One of the many things I did this week was attend a group created by one of my friends called Queer Theory Wednesday. It is held on Wednesdays, and you guessed it, we talk about queer theory. One of the topics we raged about (I mean, discussed) was same-sex marriage.
Don’t get me wrong, I think everyone should have the right and opportunity to get married if they so choose. But I also think that right now we need to stress the difference between an option and an obligation, and what this current “option” does and does not do. There are many reasons to get married and so many reasons not to. Also, a fact that many people don’t know is that same-sex marriage does not guarantee queer people equal rights. For example, if a trans* person wants to get legally married and change their name (from a legal name to their real, chosen name) it will cost them over $4000. That’s right. And since many trans* and other types of queer people are close to the poverty line (in short version, because of systematic oppression), there are many classist implications that still prevent people who want to get married from doing so. Not to mention polyamorous relationships that the government still doesn’t (and likely never will) recognize. Here is an awesome article that sums up some of my thoughts:
You also may have heard about this little thing called ENDA. Basically, if ENDA passes in the House (it already passed the Senate), queer and trans* people will finally have some basic protections. These basic protections include things like not being able to be fired from your job purely based on your gender expression or sexual orientation. Many people don’t know that this is not already the case. In at least twenty states, you can still be legally fired from your job based on your sexual orientation. In thirty-one states you can be legally fired for your gender expression. Whoa, right? (Also, big shock, one of them is Texas).

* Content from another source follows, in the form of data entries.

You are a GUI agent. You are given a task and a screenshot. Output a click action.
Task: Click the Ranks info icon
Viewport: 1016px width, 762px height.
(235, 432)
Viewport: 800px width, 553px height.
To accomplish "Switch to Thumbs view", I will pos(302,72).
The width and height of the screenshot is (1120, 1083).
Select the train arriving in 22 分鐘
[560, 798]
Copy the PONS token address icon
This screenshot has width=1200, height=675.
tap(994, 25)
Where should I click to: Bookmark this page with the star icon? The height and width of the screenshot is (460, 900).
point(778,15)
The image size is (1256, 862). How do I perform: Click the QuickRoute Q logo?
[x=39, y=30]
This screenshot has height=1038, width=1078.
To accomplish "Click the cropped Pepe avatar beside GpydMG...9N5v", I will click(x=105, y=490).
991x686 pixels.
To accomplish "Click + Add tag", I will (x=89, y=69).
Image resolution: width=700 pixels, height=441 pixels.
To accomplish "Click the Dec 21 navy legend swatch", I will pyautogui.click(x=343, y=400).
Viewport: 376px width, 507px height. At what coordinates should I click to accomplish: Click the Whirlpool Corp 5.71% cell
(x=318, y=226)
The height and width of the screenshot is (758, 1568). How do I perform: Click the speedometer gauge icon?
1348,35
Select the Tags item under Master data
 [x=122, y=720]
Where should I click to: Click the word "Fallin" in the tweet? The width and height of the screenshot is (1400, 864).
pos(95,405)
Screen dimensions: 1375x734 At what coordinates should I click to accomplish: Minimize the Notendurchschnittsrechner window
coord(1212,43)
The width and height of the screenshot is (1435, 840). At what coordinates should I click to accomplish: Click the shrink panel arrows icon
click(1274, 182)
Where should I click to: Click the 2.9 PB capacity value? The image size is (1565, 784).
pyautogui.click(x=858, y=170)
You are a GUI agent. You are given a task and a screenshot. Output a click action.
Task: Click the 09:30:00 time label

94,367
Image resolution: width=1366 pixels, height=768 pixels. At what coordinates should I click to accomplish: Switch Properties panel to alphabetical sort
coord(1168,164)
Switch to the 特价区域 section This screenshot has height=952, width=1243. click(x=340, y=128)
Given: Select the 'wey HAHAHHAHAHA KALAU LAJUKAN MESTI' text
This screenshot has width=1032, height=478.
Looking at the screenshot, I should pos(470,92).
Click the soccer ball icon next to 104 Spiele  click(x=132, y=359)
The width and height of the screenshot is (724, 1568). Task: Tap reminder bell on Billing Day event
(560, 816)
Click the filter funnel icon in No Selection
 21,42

I think that is really messed up. Really, really messed up.
Same-sex marriage, while nice for those who are religious or want their relationship to be validated by the state (or can afford either of those things), does not pay the bills, my friends. It’s also not quite saving all the lives I want it to. In fact, (prepare yourself for a shocking and unacceptably high statistic), 41% of trans* people try to commit suicide at some point in their lives, compared to the 1.6% national average. I think that issue deserves a little more attention, here.
I know this might have been a lot to digest. And some days, when I think about how the cards are so stacked against me, it’s upsetting. It hurts to live in a world that sometimes feels like it couldn’t give two shits about my existence. But this is called the Optimistic Pluot. And I recognize that problems can’t be solved by mere optimism -we need people to actually do things about them- but optimism helps me, personally, to not become part of the 41%.
So here’s a great .gif my best friend made of my hands during my poems.
Sometimes you’ve just got to focus on the ones that love you in order to get through the tough stuff. Also sometimes you need to rage and then have all your friends send letters and phone calls and show up with their own bodies on your congressperson’s doorstep until finally all people will be treated with some basic human dignity.
But what can we do about this, Renee?? Don’t worry, one of the next few posts will include ways in which you can be a better trans* ally. For now, let’s focus on being aware of the ways in which we are privileged and the ways in which that privilege contributes to systems of oppression (we’ll get into that more later as well).
Oh dang it! I almost forgot about the Peach-O thing. Mid-bite, I was informed they are not vegetarian. (I’m a vegetarian). They have ground up cow bones in them. GROSS.